In a UK visa workshop earlier this week in Beijing, Matt Heath, regional manager of the UK Border Agency, said 150 additional visa officers will start working next month at 12 visa application centers in China.
"We added 90 officers in 2011, and this year the figure will go up to 150," Heath said. "The move is intended to control the waiting time within 15 working days even during the summer peak."
In addition to increased staff, Chinese citizens applying for UK visas will gain conveniences from other measures that the British Embassy is taking to improve its service in the Olympic year.
With a new online application and appointment system, applicants no longer have to wait for at least two to three hours before they submit application forms and other materials to visa centers.
"Now submitting them in person can only take 30 minutes," Heath said. "And if the application, like the type of business, is urgent, applicants can even come to the nearest visa centers without booking."
That's good news for Cheng Zhihua, a 75-year-old sports fan in Haikou, South China's Hainan province, who said her plan is to go to London to watch the Olympic Games this year.
Cheng said she's worried that obtaining a visa might be difficult and might prevent her from attaining that goal.
"I've been preparing to go to the London Olympics," she said. "But a rumor is going around that getting a UK visa is extremely difficult in an Olympic year, when the number of visitors allowed into the country is sure to be restricted."
Fortunately, with more staff and an easier means of applying, Cheng doesn't have to worry. The British Embassy has said the number of visas issued before and during the Olympic period this summer will not be restricted.
The British embassy has reported that more than 205,000 UK visit visas were issued to Chinese citizens last year, a 25 percent increase from the number in 2010 and 65 percent from 2009. And the number of Chinese tourists traveling to the UK has increased by 177 percent since 2009.
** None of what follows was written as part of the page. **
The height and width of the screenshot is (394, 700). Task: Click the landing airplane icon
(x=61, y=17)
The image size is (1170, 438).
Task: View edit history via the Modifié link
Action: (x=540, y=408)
Shao Qiwei, head of the China National Tourism Administration, said on March 16 that China has seen a rapid increase in outbound travel and has contributed greatly to global tourism. Chinese people made 70.25 million visits to other countries or regions in 2011, making the country the biggest source of outbound tourists in Asia, according to Shao.
A survey on Visa global travel intentions, conducted by Nielsen Company between February and March in 2011, showed that wealthy Chinese tourists spend $4,448 on average per trip.
The people in the survey indicated they plan to travel abroad seven to nine times in the next two years.
Chinese tourists spent a record $7.2 billion on luxury goods overseas in January, mostly during the Spring Festival holiday, according to a report by the World Luxury Association, a nonprofit organization specializing in market research.
"This thriving market has drawn attention from around the world," said Li Chuangxin, a researcher at the China Tourism Academy. "At least 20 countries, including Germany, Spain, Australia and New Zealand, have reduced their visa limitations to attract more Chinese visitors.
"For this profitable market, the United Kingdom has no excuse for staying behind, especially when the Olympic effect brings opportunities this year."
For the upcoming peak season, the UK Border Agency said it will make submitting an application more convenient and efficient without lowering standards.
"We will not put a limit on visa applications but will keep our standards and maintain a strong border and protect the public during the Games," Heath said.